Sounds cool, do you have any tips on what kinds of skills you need for a bioinformatics position? I have a background in biology, but some CS knowledge I have learnt myself, programming (unfortunately mainly python for now), linux, deploying stuff with docker, etc.
This all sounds like a solid start tbh, if you learn pandas and bio python i feel like you are basically there
Oh that's rad! What's it like being a staff scientist at an academic institution? I'm still trying to figure out exactly what I want to do after I graduate – I know I'm not interested in pursuing the tenure track, but I haven't decided if I should go back into industry / look into staff science positions national labs / etc.

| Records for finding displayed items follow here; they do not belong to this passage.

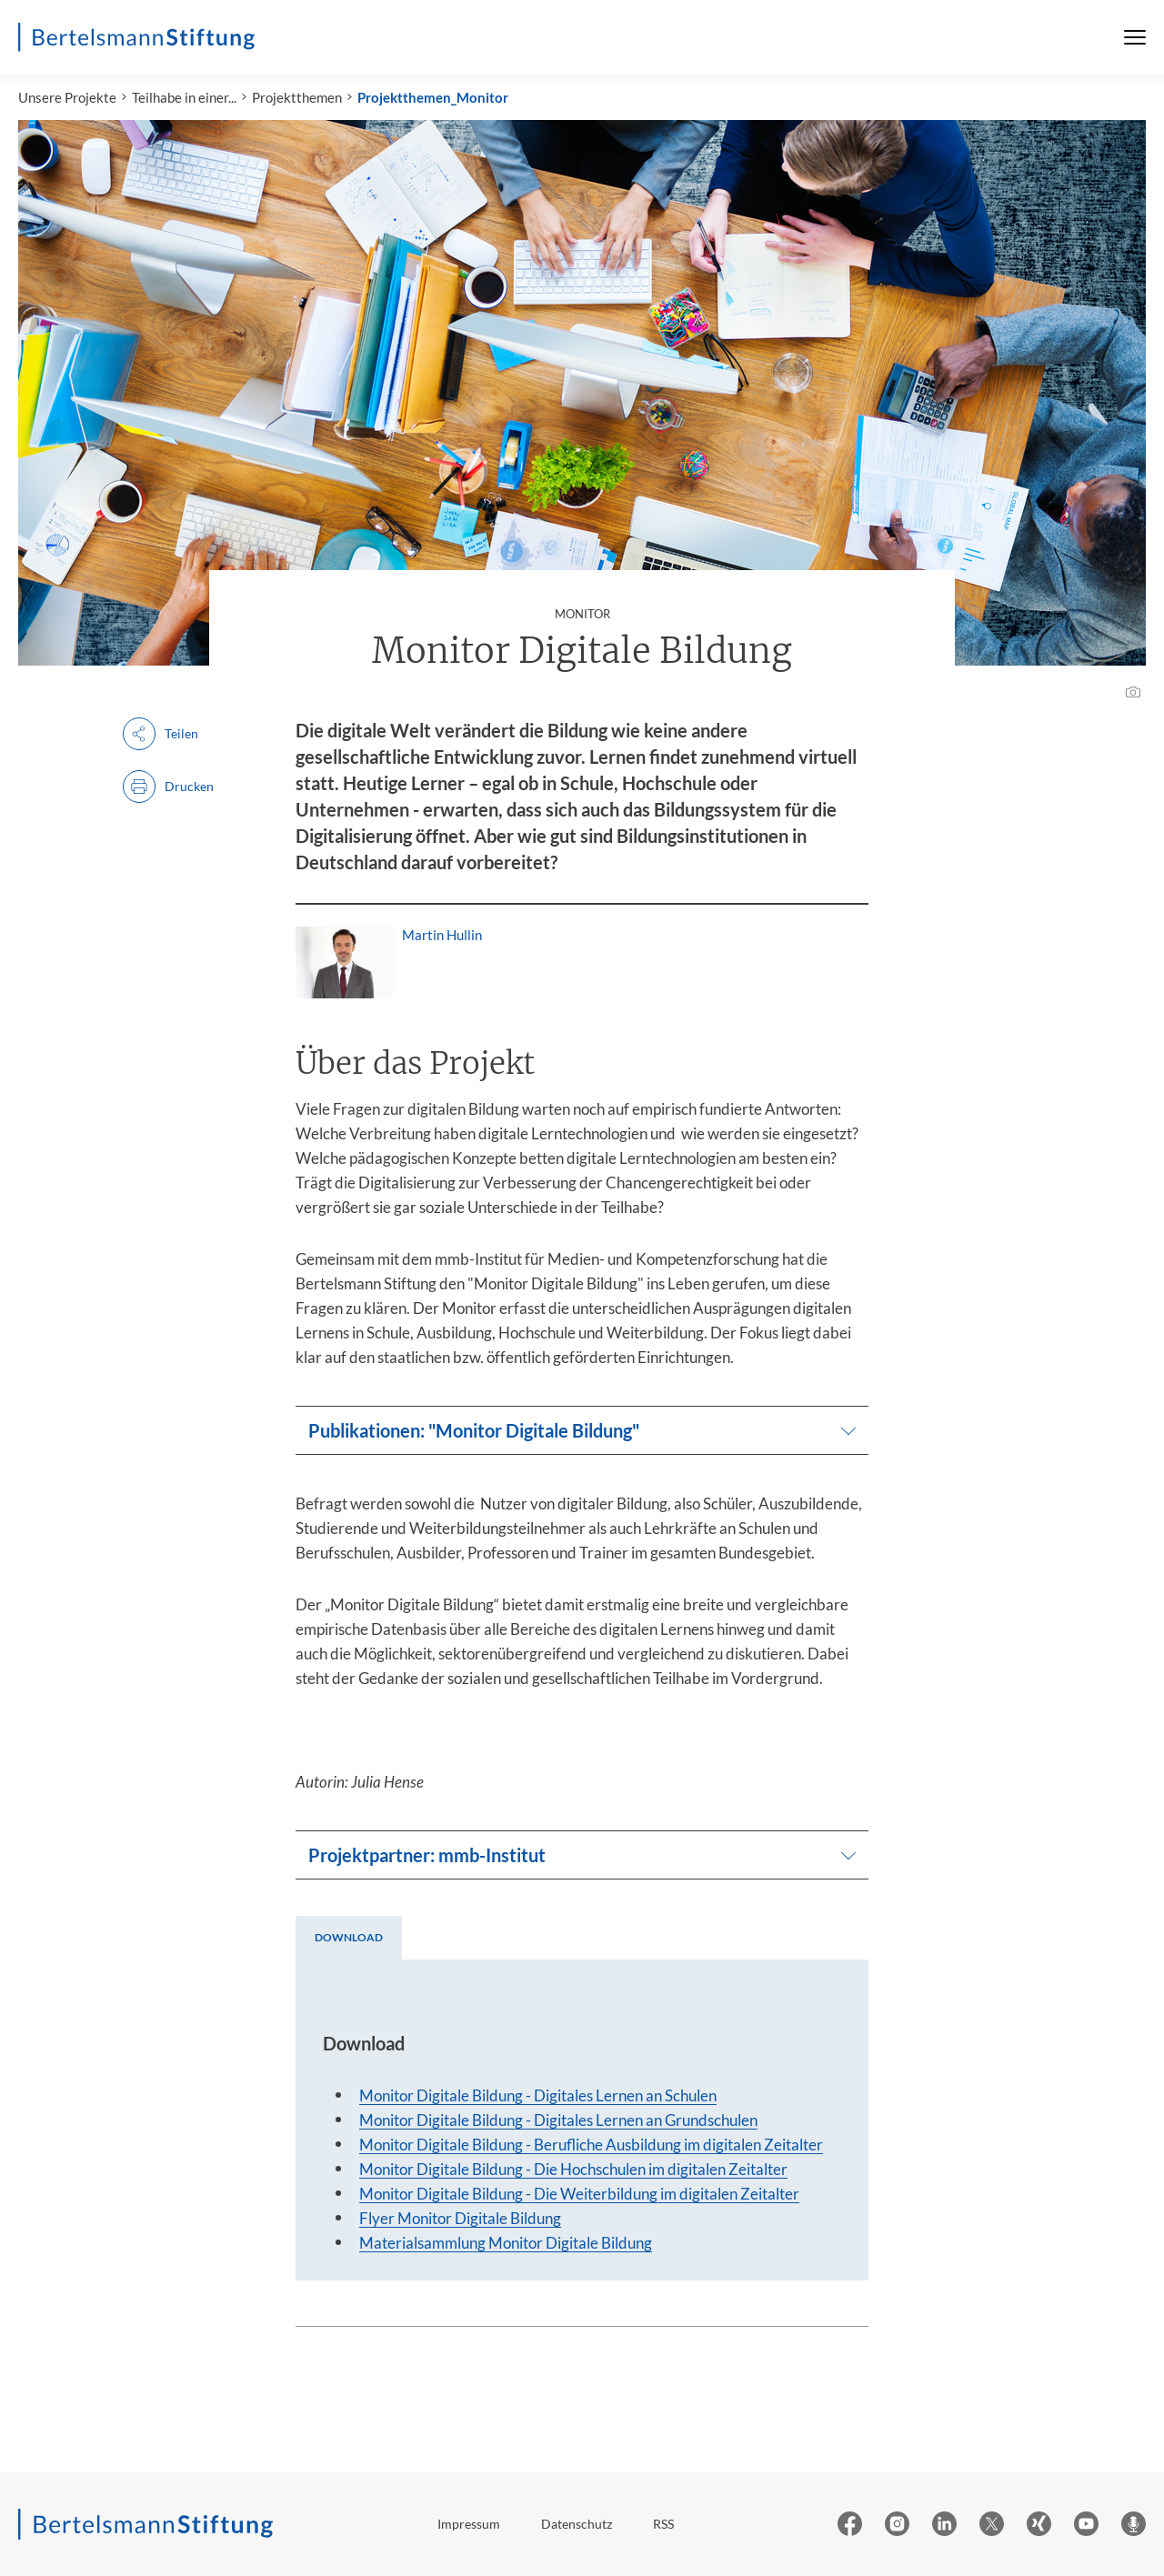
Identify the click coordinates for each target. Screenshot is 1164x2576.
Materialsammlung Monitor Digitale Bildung (505, 2242)
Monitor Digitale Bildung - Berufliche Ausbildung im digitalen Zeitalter (591, 2144)
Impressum (468, 2523)
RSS (663, 2523)
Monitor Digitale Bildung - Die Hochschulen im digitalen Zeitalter (573, 2169)
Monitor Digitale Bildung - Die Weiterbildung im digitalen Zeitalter (579, 2193)
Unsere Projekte (67, 97)
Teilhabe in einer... (184, 97)
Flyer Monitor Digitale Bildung (460, 2218)
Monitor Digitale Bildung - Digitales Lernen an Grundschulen (558, 2120)
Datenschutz (576, 2523)
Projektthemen (297, 97)
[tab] (349, 1938)
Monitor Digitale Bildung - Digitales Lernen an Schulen (538, 2095)
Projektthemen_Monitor (432, 97)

It has its pros and cons — I work on lots of projects and help with parts of grant writing, but I’m not the one guiding the big research goal/question (I appreciate that the questions are interesting but don’t care that much about the question usually). Because I work on so many projects I usually only have <1 full day a week to work on each one, so progress can be slow and managing expectations can be challenging. I am paid more than a postdoc but less than I would in industry. It is expected that I will mentor undergraduate students and teach workshops. These things might make a big difference re: how much you enjoy the job. Folks in this type of position are sometimes called research software engineers: https://society-rse.org/
Huh, that's really interesting. I do like teaching, so that part sounds appealing (as does getting paid more than a postdoc!), so maybe it's a route I'll consider going forward. Thanks for your insight!